Stored items:
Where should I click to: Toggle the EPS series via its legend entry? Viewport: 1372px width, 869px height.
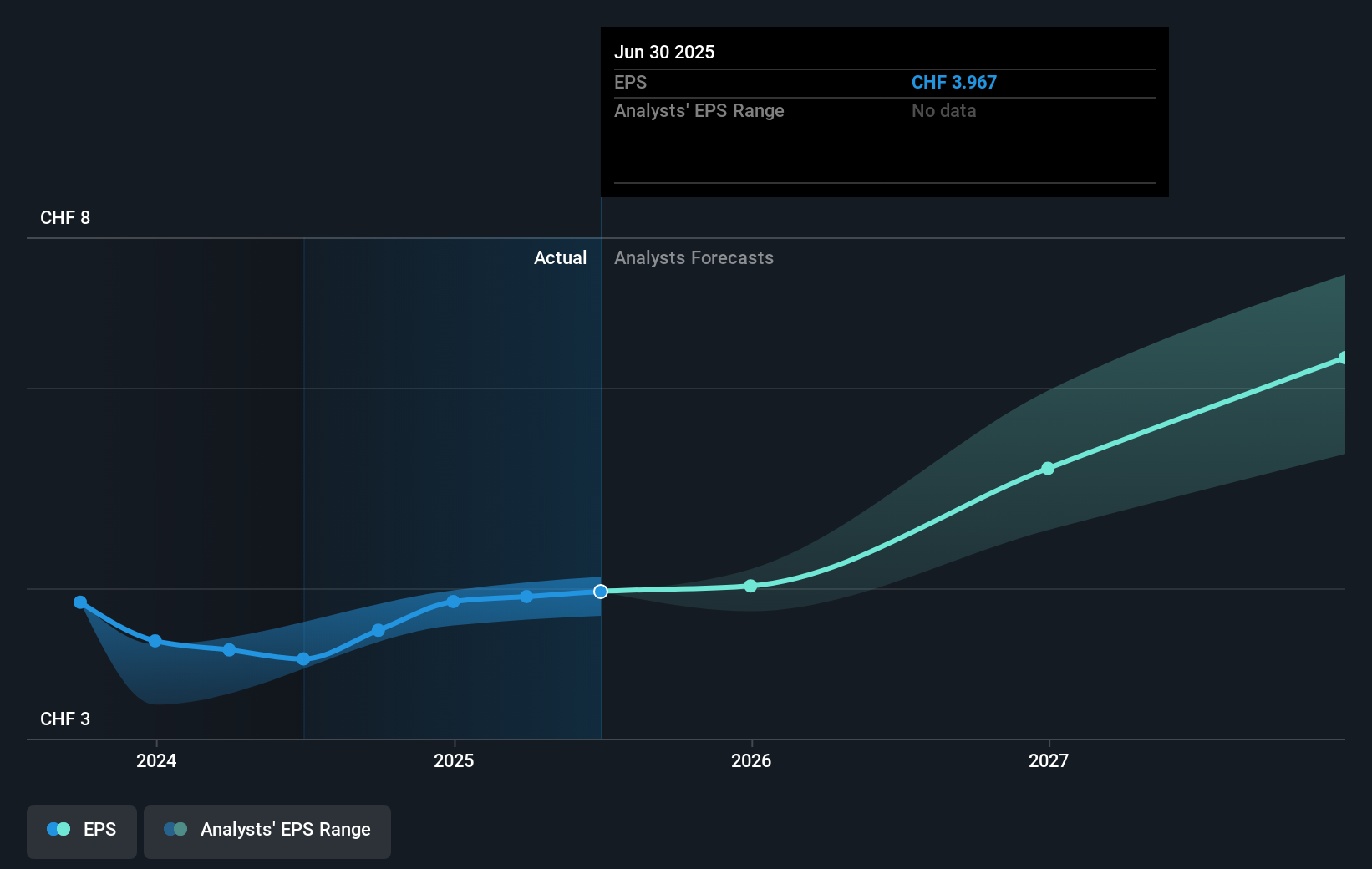point(81,829)
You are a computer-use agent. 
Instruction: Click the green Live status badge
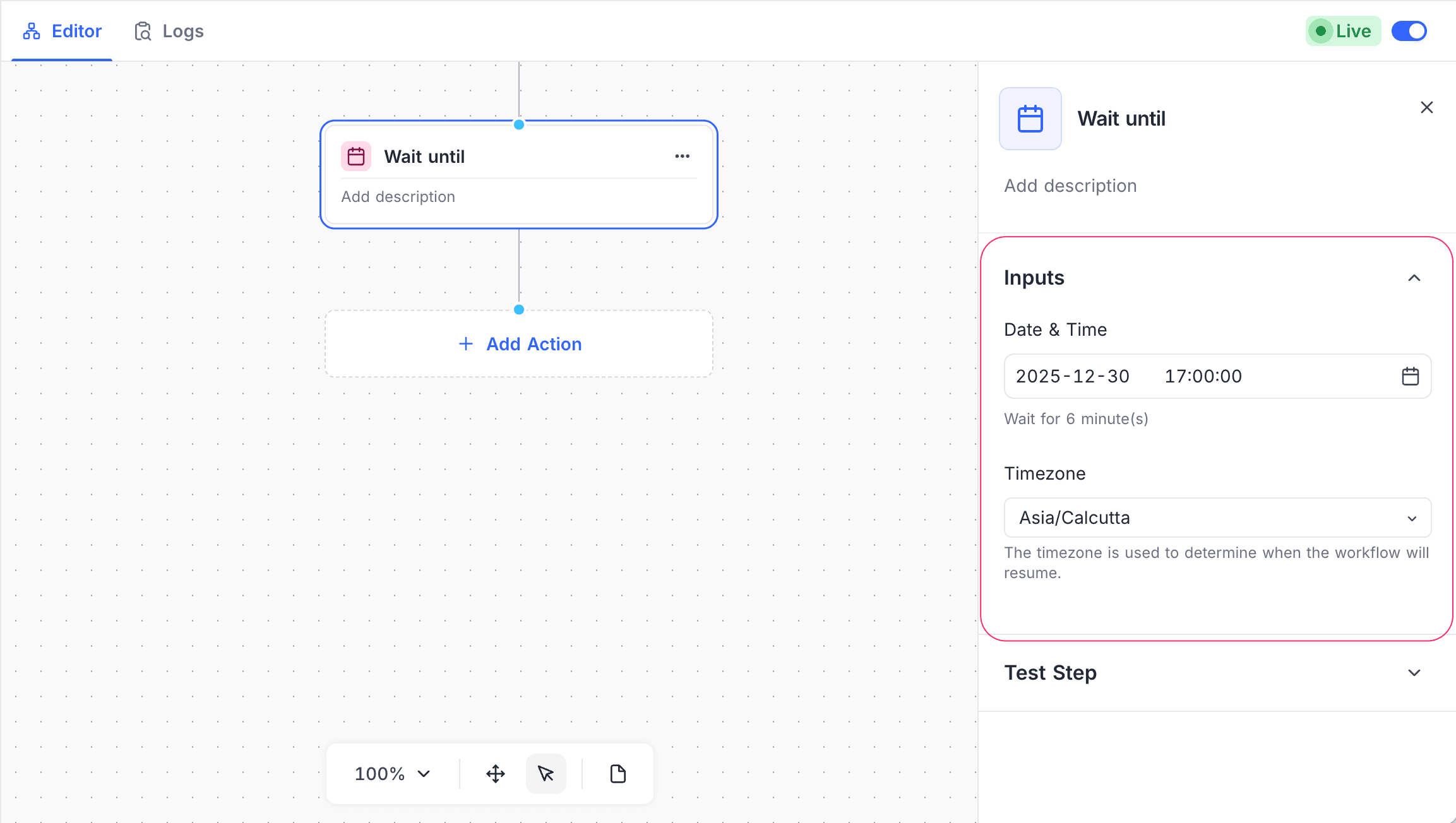1343,31
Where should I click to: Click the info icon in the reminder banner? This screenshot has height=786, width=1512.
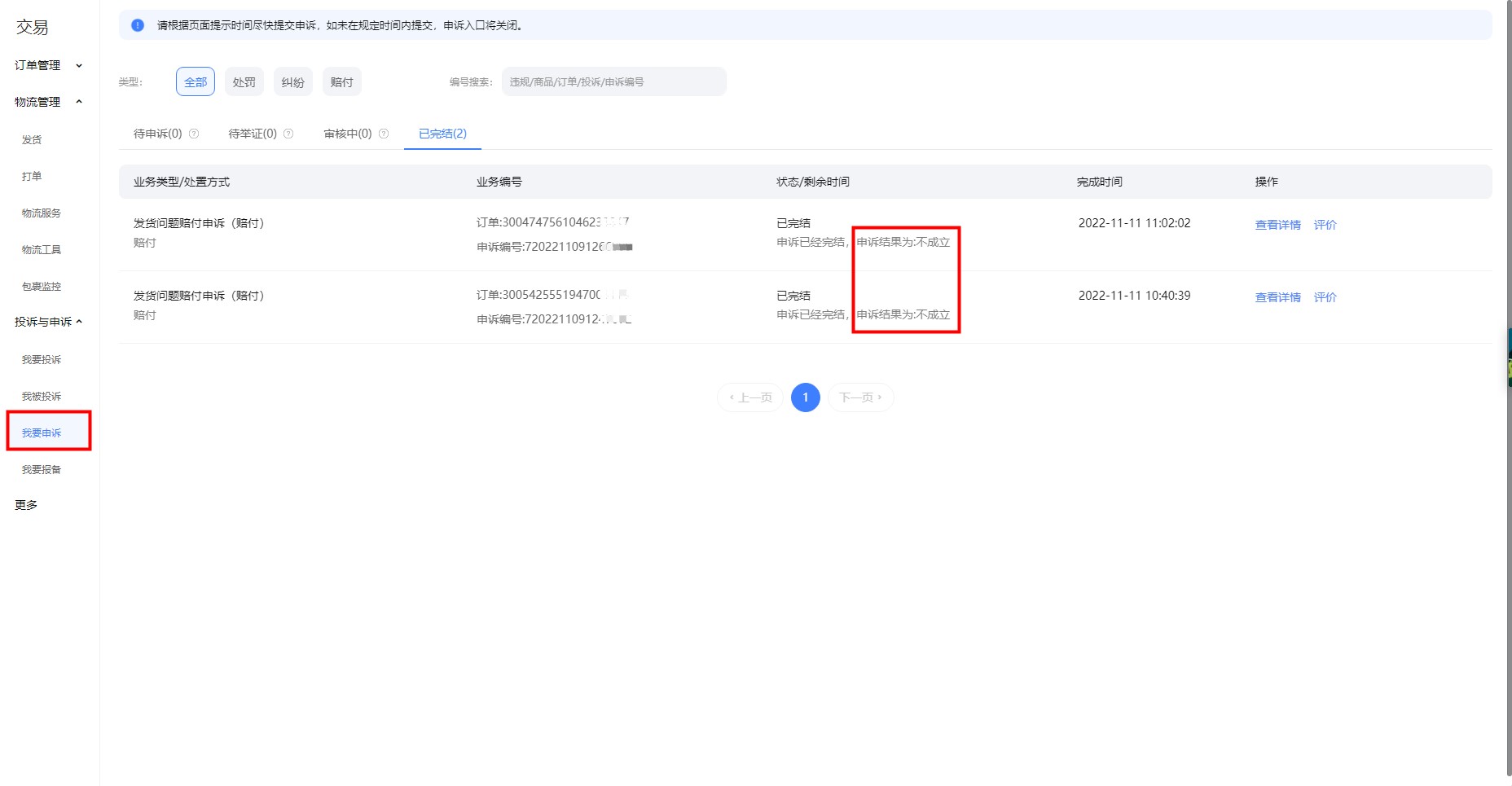(x=135, y=25)
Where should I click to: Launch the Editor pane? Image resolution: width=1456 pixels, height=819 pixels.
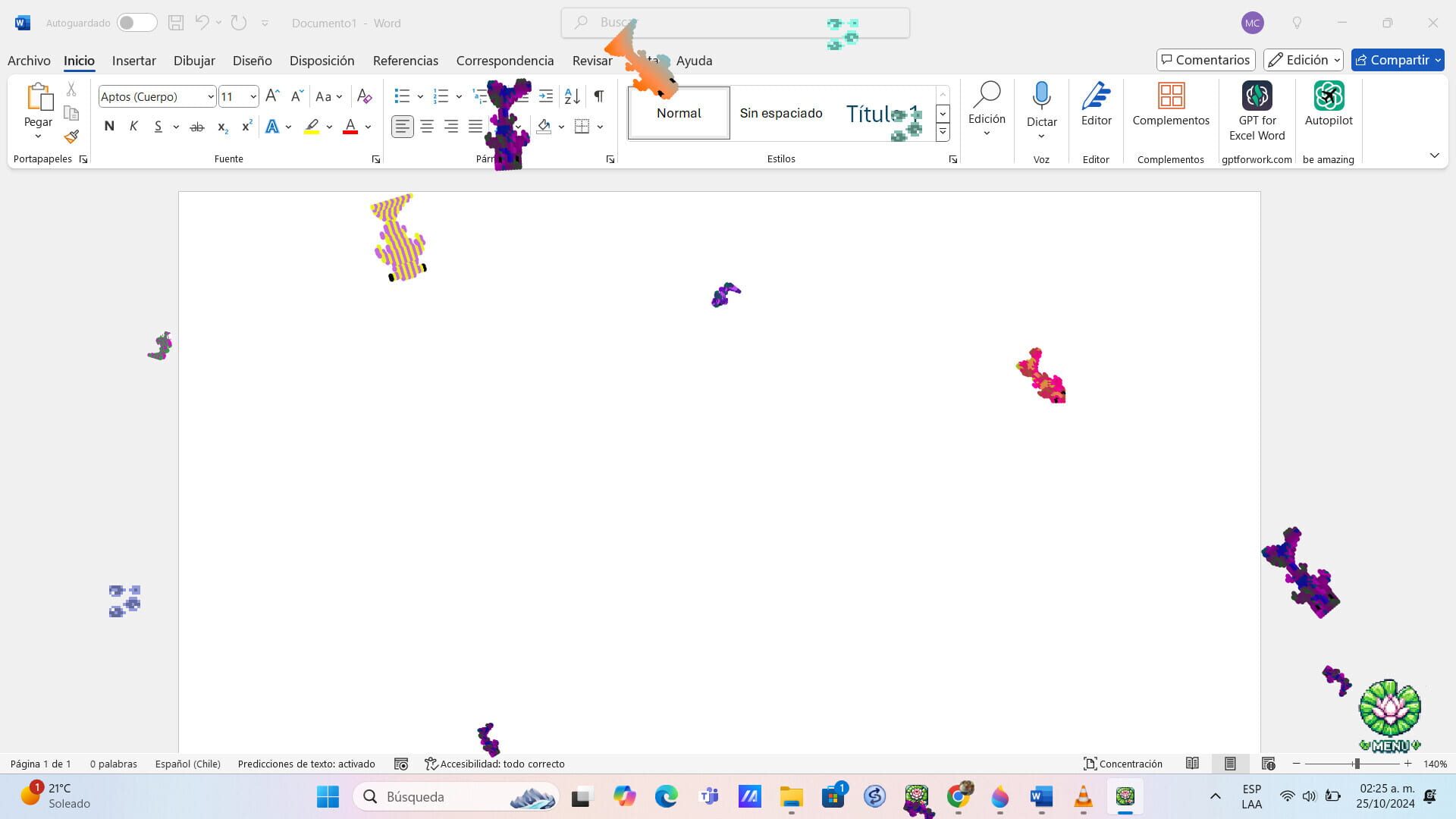[x=1096, y=106]
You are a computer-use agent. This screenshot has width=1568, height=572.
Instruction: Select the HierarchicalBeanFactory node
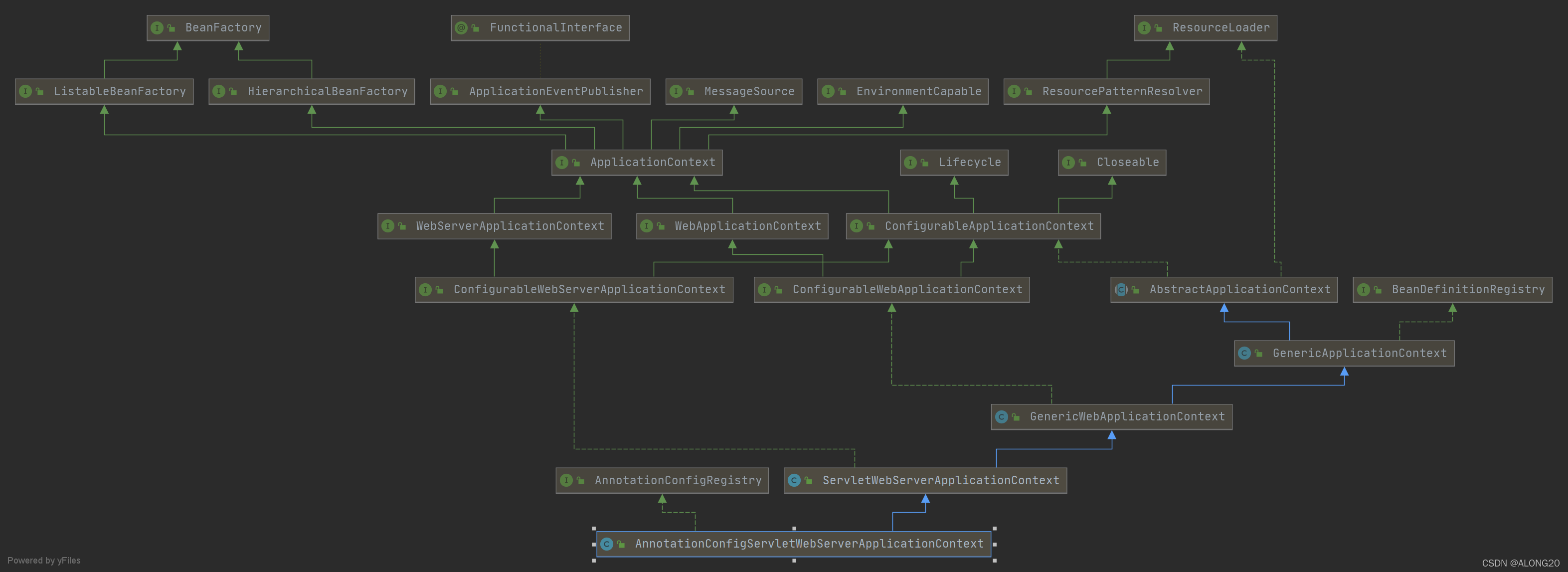tap(328, 91)

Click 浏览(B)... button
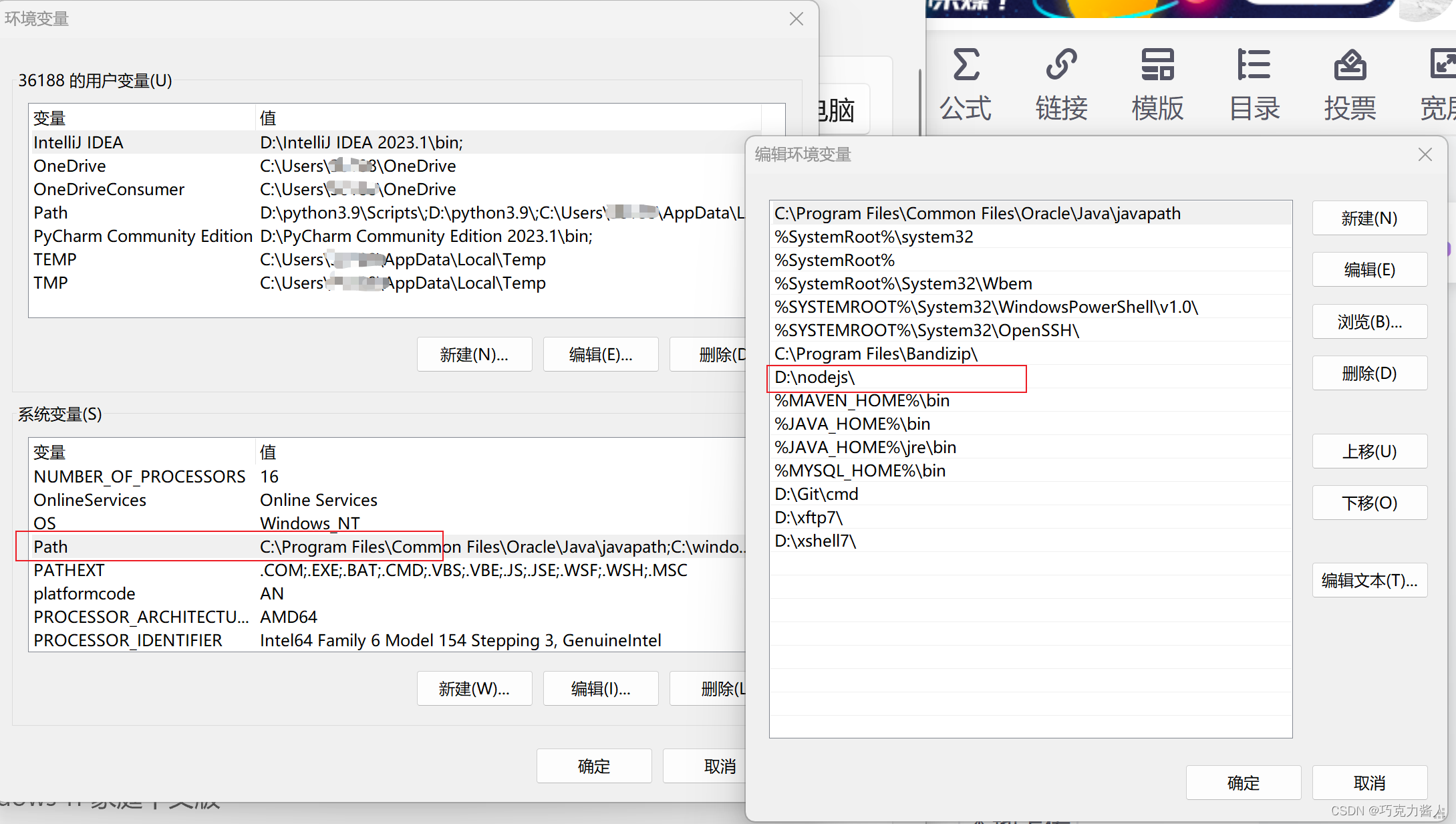(x=1369, y=322)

- _WHAT TO PRODUCE_
Would you reproduce the lines above exactly, without carrying over the pictures?

- _SOLUTION_
Where should I click to: Toggle the EPS series via its legend entry? Viewport: 1372px width, 869px height.
point(81,829)
You are a computer-use agent. 
Instruction: Click the green Live status badge
1343,31
Where should I click to: Click the info icon in the reminder banner? This screenshot has height=786, width=1512.
(x=135, y=25)
Where should I click to: Launch the Editor pane? Image resolution: width=1456 pixels, height=819 pixels.
[x=1096, y=106]
You are a computer-use agent. This screenshot has width=1568, height=572.
Instruction: Select the HierarchicalBeanFactory node
tap(328, 91)

Click 浏览(B)... button
(x=1369, y=322)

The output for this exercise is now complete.